Die recht ungewöhnliche Weltanschauung des Swami ist zusammengefaßt in Easy Journey to Other Planets von Tridandi Goswami A.C. Bhaktivedanta Swami, herausgegeben vom League of Devotees in Vrindaban (keine Jahresangabe; Preis: 1 Rupie). Dieses schmale Bändchen mit grünem Umschlag wurde von den safranfarben gekleideten Anhängern des Swami massenweise unter die Leute gebracht und war damals Gregs «Bibel».

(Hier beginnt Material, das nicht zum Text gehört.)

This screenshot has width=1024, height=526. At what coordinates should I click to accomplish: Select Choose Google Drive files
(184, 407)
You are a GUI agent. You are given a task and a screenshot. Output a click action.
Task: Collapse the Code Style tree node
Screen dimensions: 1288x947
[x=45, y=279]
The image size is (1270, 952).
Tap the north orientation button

Eine andere Patientin, Ruby G., ähnelte Greg in mancher Hinsicht. Auch bei ihr hatte sich ein großer Stirnhirntumor entwickelt, der, obwohl er 1973 entfernt wurde, zu Erblindung, Amnesie und einem Stirnlappensyndrom führte. Auch sie wußte nicht, daß sie blind war. Wenn ich eine Hand vor ihre Augen hielt und sie fragte: «Wie viele Finger?», antwortete sie: «Natürlich hat eine Hand fünf Finger.»
Eine enger umgrenzte Ausblendung der eigenen Blindheit kann durch die Zerstörung der Sehrinde verursacht werden, wie dies beim Antonschen Zeichen der Fall ist. Patienten mit diesem Syndrom wissen zwar mitunter nicht, daß sie erblindet sind, verhalten sich aber sonst normal. Dagegen ist die Ausblendung bei Stirnlappenläsionen umfassender: So waren Greg und Ruby nicht nur blind gegenüber der eigenen Blindheit, sondern auch – jedenfalls zum größten Teil – gegenüber der Tatsache, daß sie krank waren, unter schweren neurologischen und kognitiven Ausfällen litten und auf tragische Weise in eine äußerst eingeschränkte Lebenssituation geraten waren.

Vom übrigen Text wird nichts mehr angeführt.